Shelton restrained a smile.
“There!” said the old man, smoothing out a piece of paper shakily, “that's Sir George!” and his withered finger-tips trembled on the middle of the page: 'Joshua Creed, in my service five years as butler, during which time I have found him all that a servant should be.' And this 'ere'—he fumbled with another—“this 'ere 's Lady Glengow: 'Joshua Creed—' I thought I'd like you to read 'em since you've been so kind.”
“Will you have a pipe?”
“Thank ye, sir,” replied the aged butler, filling his clay from Shelton's pouch; then, taking a front tooth between his finger and his thumb, he began to feel it tenderly, working it to and fro with a sort of melancholy pride.

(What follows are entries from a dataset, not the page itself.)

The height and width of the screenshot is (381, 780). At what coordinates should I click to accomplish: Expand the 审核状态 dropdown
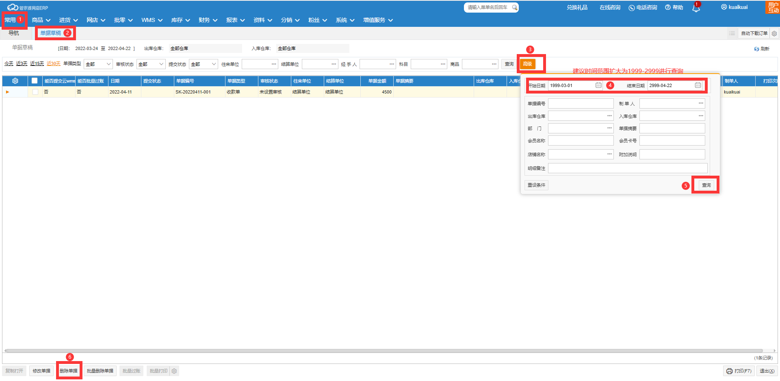pyautogui.click(x=151, y=64)
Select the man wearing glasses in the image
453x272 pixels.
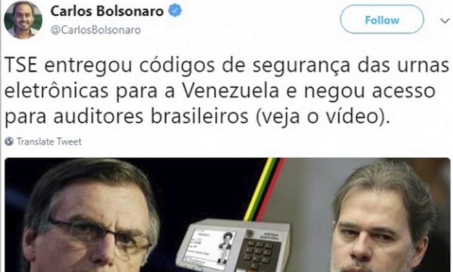[x=89, y=216]
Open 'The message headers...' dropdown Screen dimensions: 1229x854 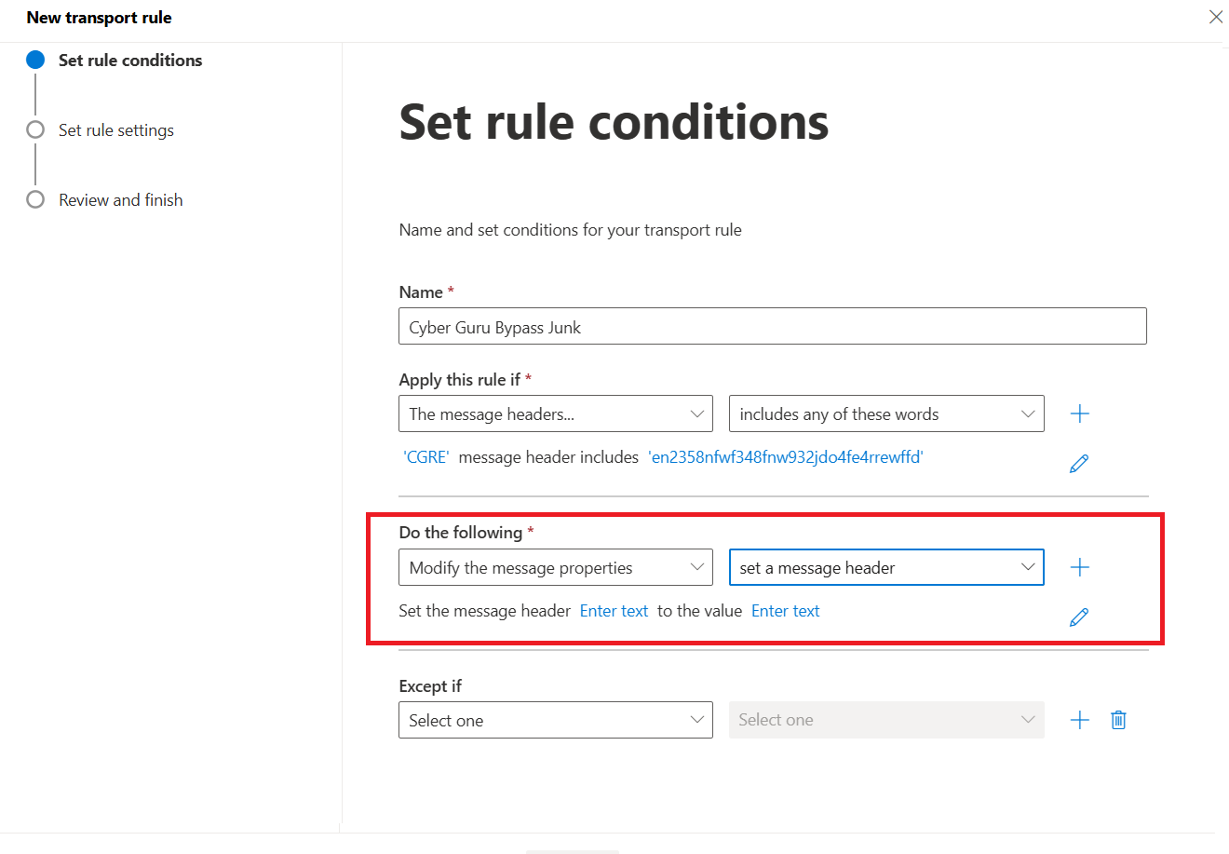(556, 413)
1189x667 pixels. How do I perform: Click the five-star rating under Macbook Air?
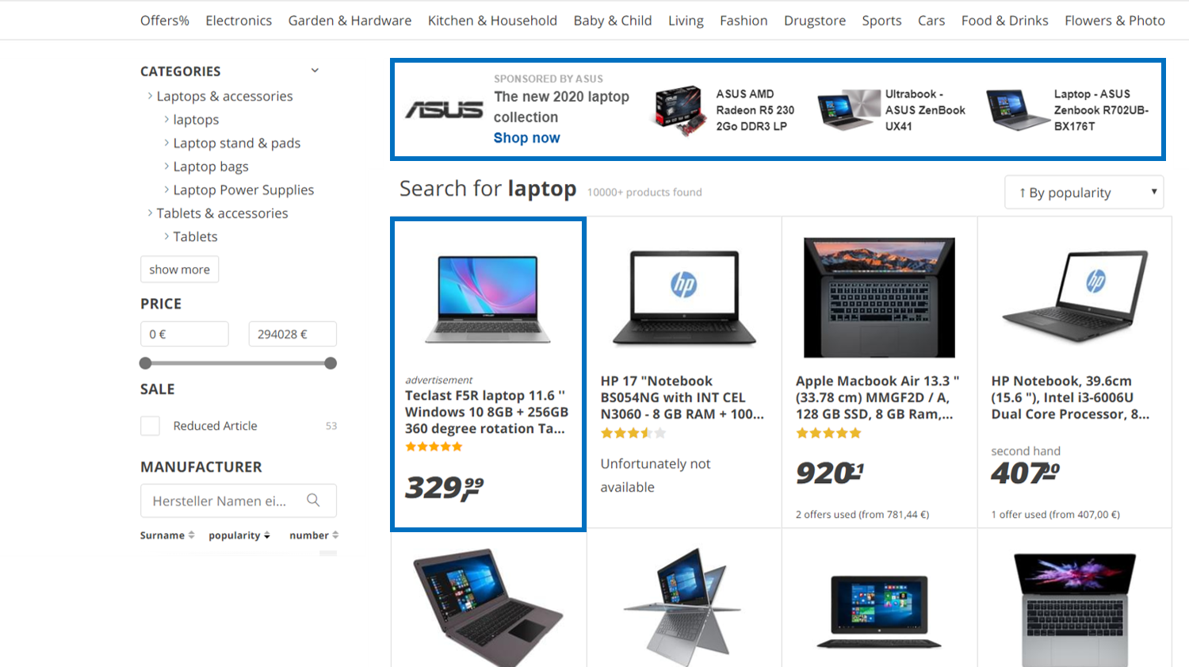click(x=828, y=433)
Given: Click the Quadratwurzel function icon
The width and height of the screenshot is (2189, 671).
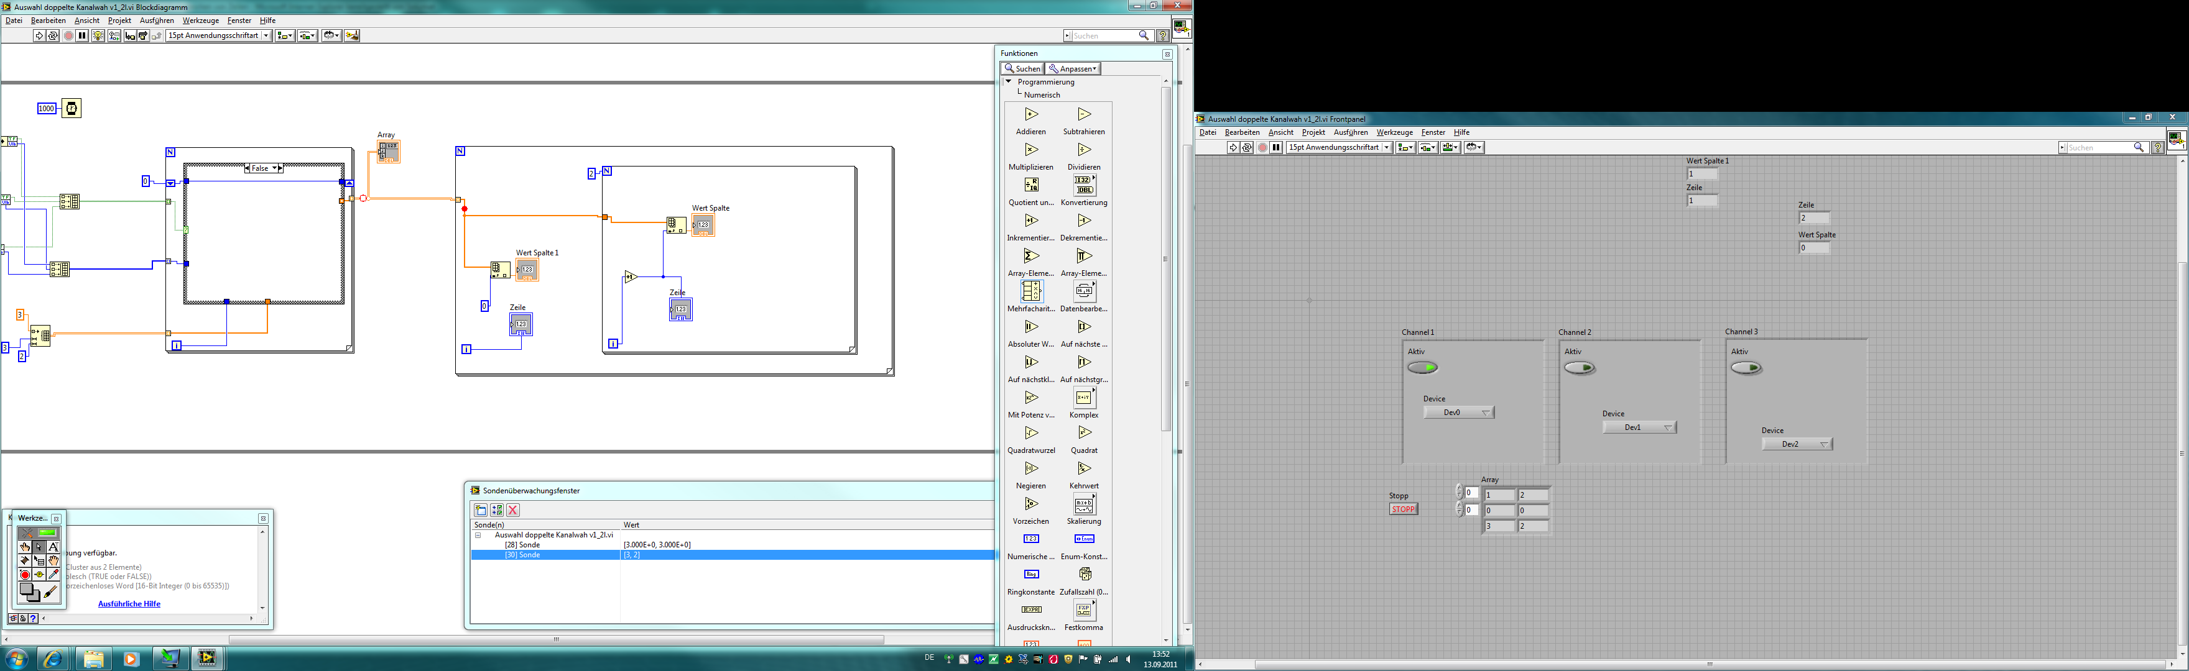Looking at the screenshot, I should pyautogui.click(x=1031, y=433).
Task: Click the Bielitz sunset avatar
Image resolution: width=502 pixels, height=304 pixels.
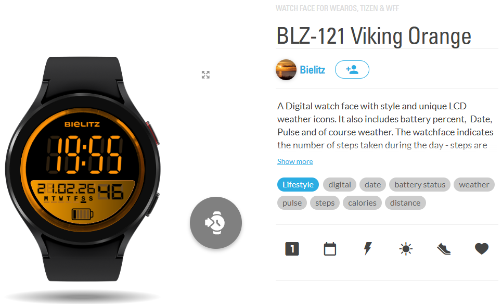Action: click(286, 70)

“My teeth's a-comin' out,” he said; “but I enjoys pretty good health for a man of my age.”
“How old is that?”
“Seventy-two! Barrin' my cough, and my rupture, and this 'ere affliction”—he passed his hand over his face—“I 've nothing to complain of; everybody has somethink, it seems. I'm a wonder for my age, I think.”
Shelton, for all his pity, would have given much to laugh.

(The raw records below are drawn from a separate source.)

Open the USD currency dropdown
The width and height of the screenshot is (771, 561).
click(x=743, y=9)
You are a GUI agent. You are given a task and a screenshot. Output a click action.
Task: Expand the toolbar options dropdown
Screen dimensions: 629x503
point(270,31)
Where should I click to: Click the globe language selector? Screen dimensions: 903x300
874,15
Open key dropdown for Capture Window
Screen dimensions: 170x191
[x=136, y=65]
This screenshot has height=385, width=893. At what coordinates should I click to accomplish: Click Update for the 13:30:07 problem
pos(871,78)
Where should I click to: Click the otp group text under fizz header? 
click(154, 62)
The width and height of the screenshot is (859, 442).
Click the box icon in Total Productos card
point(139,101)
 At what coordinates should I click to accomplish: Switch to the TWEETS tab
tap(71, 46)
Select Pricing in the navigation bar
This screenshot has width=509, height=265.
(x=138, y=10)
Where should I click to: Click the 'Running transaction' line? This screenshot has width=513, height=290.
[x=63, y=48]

“Seventy-two!” he said; “yes, a great age. You remember the country when it was very different to what it is now?”
“Ah!” said the old butler, “there was gentry then; I remember them drivin' down to Newmarket (my native place, sir) with their own horses. There was n't so much o' these here middle classes then. There was more, too, what you might call the milk o' human kindness in people then—none o' them amalgamated stores, every man keepin' his own little shop; not so eager to cut his neighbour's throat, as you might say. And then look at the price of bread! O dear! why, it is n't a quarter what it was!”